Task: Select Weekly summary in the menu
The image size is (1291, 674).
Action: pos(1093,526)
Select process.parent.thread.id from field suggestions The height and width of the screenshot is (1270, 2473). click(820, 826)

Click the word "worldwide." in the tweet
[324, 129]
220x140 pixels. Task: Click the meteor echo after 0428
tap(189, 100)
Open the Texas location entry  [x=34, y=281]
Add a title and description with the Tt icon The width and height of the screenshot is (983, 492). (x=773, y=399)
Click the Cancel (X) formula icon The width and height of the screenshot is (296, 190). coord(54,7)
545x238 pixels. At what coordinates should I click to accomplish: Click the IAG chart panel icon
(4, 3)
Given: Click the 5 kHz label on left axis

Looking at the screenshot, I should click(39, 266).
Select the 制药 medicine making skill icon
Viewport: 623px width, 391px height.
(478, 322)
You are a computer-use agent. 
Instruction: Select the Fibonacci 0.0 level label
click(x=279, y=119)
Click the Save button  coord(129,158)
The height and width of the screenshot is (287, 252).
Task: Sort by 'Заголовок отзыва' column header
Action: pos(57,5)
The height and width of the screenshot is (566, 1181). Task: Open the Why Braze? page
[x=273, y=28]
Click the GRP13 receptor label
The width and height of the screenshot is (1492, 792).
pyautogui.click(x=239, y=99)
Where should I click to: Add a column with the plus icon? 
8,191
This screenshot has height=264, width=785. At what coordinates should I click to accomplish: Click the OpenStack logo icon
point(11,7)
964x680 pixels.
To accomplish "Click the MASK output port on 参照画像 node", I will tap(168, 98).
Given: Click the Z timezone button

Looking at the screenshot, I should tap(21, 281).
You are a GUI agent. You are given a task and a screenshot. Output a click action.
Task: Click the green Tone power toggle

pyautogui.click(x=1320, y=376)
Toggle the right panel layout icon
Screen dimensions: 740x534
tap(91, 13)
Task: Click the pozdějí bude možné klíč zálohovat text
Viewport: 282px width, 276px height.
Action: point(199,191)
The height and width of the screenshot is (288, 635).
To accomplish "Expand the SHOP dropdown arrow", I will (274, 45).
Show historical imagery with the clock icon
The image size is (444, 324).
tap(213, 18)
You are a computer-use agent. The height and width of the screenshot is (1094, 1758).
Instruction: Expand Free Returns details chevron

» **STATED PROBLEM**
Can you write out the listing above again with every "Viewport" changed to "Display" and nothing else altered?

» **OUTPUT BELOW**
Task: Select Weekly summary in the menu
The image size is (1291, 674).
Action: pos(1093,526)
Select process.parent.thread.id from field suggestions The height and width of the screenshot is (1270, 2473). click(820, 826)

Click the word "worldwide." in the tweet
[324, 129]
220x140 pixels. Task: Click the meteor echo after 0428
tap(189, 100)
Open the Texas location entry  [x=34, y=281]
Add a title and description with the Tt icon The width and height of the screenshot is (983, 492). (x=773, y=399)
Click the Cancel (X) formula icon The width and height of the screenshot is (296, 190). coord(54,7)
545x238 pixels. At what coordinates should I click to accomplish: Click the IAG chart panel icon
(4, 3)
Given: Click the 5 kHz label on left axis

Looking at the screenshot, I should click(39, 266).
Select the 制药 medicine making skill icon
Display: 623px width, 391px height.
(478, 322)
You are a computer-use agent. 
Instruction: Select the Fibonacci 0.0 level label
click(x=279, y=119)
Click the Save button  coord(129,158)
The height and width of the screenshot is (287, 252).
Task: Sort by 'Заголовок отзыва' column header
Action: pos(57,5)
The height and width of the screenshot is (566, 1181). Task: Open the Why Braze? page
[x=273, y=28]
Click the GRP13 receptor label
The width and height of the screenshot is (1492, 792).
pyautogui.click(x=239, y=99)
Where should I click to: Add a column with the plus icon? 
8,191
This screenshot has height=264, width=785. At what coordinates should I click to accomplish: Click the OpenStack logo icon
point(11,7)
964x680 pixels.
To accomplish "Click the MASK output port on 参照画像 node", I will tap(168, 98).
Given: Click the Z timezone button

Looking at the screenshot, I should tap(21, 281).
You are a GUI agent. You are given a task and a screenshot. Output a click action.
Task: Click the green Tone power toggle

pyautogui.click(x=1320, y=376)
Toggle the right panel layout icon
Screen dimensions: 740x534
tap(91, 13)
Task: Click the pozdějí bude možné klíč zálohovat text
Display: 282px width, 276px height.
Action: point(199,191)
The height and width of the screenshot is (288, 635).
To accomplish "Expand the SHOP dropdown arrow", I will (274, 45).
Show historical imagery with the clock icon
The image size is (444, 324).
tap(213, 18)
You are a computer-use agent. The height and width of the screenshot is (1094, 1758).
Instruction: Expand Free Returns details chevron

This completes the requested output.